With the vaccine rollout gaining speed, consumer sentiment about The Netherlands’ general economic situation continues to improve. When asked by the government body Statistics Netherlands (CBS) about their financial situation for the next 12 months, consumers said their view had improved, making them more willing to make large purchases. A continuing housing shortage has also contributed to the growth.
Strict environmental regulations aimed at curbing nitrogen and carbon dioxide emissions have put a dampener on new building. In its January 2020 report, the Netherlands-based Economic Institute for Construction (EIB) predicted that construction projects would grind to a halt in 2020 and 2021, with new homes and infrastructure projects hit hardest.
All this means the mortgage market is awash with transactions,
As long as vaccines curb the spread of the virus and consumer confidence remains stable, I expect this growth to continue next year. Lack of housing supply is not a problem that will be solved within the next three years.
The housing market is also supported by the assumption that interest rates will remain low. The huge amount of money being funnelled into the European economy means there is currently a significant supply of funds, making borrowing cheaper.
The buy-to-let space is also growing in The Netherlands, among both professional and non-professional investors.
Dutch property can be expensive, particularly in larger cities, which makes renting – and buy-to-let investments – popular.
Professional investors are taking out mortgages on multiple properties to rent them out. But individual investors who may want a property to pass to their children are also entering the market. The rental income from buy-to-let compares favourably with savings accounts or bonds.
One effect of the buoyant buy-to-let market is an increasing number of public or private transactions with buy-to-let mortgages as a collateral.
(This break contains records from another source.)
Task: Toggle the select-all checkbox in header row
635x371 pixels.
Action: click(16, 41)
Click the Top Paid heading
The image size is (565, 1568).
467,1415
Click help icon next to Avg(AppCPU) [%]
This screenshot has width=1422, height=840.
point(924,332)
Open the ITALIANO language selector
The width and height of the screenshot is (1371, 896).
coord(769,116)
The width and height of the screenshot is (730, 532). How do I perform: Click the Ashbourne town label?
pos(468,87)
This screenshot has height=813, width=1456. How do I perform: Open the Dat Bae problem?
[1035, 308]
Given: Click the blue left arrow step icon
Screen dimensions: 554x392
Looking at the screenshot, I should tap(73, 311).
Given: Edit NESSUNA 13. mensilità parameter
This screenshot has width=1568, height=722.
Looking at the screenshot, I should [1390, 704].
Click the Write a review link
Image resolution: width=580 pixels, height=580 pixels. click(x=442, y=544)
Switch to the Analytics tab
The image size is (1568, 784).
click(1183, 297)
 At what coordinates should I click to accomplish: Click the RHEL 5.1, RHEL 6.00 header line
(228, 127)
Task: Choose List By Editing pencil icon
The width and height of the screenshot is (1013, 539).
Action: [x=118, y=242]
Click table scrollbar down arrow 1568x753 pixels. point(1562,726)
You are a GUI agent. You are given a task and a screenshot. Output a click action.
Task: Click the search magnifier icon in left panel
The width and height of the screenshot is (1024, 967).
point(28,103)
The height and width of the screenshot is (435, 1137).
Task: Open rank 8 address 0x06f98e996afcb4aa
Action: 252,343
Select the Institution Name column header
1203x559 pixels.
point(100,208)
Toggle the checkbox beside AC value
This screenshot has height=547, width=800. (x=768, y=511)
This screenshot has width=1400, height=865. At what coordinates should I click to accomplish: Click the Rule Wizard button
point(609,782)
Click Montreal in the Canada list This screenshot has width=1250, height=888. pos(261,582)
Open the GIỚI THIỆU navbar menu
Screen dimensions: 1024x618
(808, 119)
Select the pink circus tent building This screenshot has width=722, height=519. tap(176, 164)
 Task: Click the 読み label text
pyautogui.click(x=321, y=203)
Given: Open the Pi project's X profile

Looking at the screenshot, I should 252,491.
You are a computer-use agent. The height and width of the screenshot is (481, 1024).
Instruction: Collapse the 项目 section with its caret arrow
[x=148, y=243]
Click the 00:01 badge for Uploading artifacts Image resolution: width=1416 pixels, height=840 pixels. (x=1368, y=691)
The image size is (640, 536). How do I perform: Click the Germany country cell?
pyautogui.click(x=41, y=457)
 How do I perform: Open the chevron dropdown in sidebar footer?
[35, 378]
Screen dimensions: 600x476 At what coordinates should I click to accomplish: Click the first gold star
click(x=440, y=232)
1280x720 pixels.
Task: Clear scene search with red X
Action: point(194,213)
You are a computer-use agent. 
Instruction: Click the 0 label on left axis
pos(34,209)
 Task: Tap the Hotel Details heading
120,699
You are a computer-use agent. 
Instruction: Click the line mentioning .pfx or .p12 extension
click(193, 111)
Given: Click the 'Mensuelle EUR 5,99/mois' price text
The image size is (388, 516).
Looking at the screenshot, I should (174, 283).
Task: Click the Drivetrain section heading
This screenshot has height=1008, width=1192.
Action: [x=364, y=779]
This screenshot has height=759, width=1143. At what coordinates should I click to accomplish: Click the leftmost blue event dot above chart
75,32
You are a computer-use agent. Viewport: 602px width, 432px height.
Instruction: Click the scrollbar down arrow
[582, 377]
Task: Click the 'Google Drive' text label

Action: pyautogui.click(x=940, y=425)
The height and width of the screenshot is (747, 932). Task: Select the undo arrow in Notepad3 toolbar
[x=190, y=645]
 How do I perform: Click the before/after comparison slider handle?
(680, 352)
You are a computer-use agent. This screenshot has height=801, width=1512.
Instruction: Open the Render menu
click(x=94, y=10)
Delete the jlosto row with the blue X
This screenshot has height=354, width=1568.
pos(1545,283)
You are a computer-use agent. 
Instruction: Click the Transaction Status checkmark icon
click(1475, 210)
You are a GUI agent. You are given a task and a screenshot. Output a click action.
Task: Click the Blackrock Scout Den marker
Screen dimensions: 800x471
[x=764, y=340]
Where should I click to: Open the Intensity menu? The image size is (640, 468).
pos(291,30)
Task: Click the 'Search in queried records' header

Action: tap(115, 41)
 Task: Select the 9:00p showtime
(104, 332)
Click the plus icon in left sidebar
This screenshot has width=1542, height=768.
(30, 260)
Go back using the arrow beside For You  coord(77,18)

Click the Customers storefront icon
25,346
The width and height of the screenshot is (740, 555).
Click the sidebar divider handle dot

This means securitisation transactions could be an attractive alternative to government bonds.
Issuers are coming to the market to refinance their portfolios on favourable terms, helping to control funding costs.
Of course, such transactions carry more risk than owner-occupied, “plain-vanilla” residential mortgage portfolios. But they remain an attractive asset class, particularly as investors can mix different risk-return profiles. They can choose an AAA tranche – low margin with fewer risks – and add A or even BBB-rated bonds.
There’s also the option to pick a more liquid asset, because the bonds are usually listed and tradable. By investing in these bonds, investors will have a liquid investment with exposure to an illiquid asset.
The Netherlands has always been a sophisticated environment for structured products. It is stable politically and has a sound financial services infrastructure. The legal framework is advanced, particularly after the recent introduction of securitisation regulation.
The EU-wide securitisation regulation, effective since January 1, 2019, has introduced a framework for simple, transparent and standardised (STS) securitisations.
Products with the STS label must meet strict criteria, but offer a number of investors a more favourable capital treatment on their investments. They also steer investors toward simpler structures – a trend that emerged after the 2008 financial crisis, which was triggered by lack of transparency and standardisation.
We have seen growing interest in securitisation across different asset classes – not just residential mortgages or biotech, but also car and equipment leasing, for example. Most recently, we have assisted a credit card issuer in a transaction.
As a global service provider in the capital markets, we can take different roles in any transaction, acting as managers of special purpose vehicles, security trustees, cash managers and administrators. But we can also assist new issuers and asset classes – domestic or international – who are entering this exciting market and help them navigate its complexities.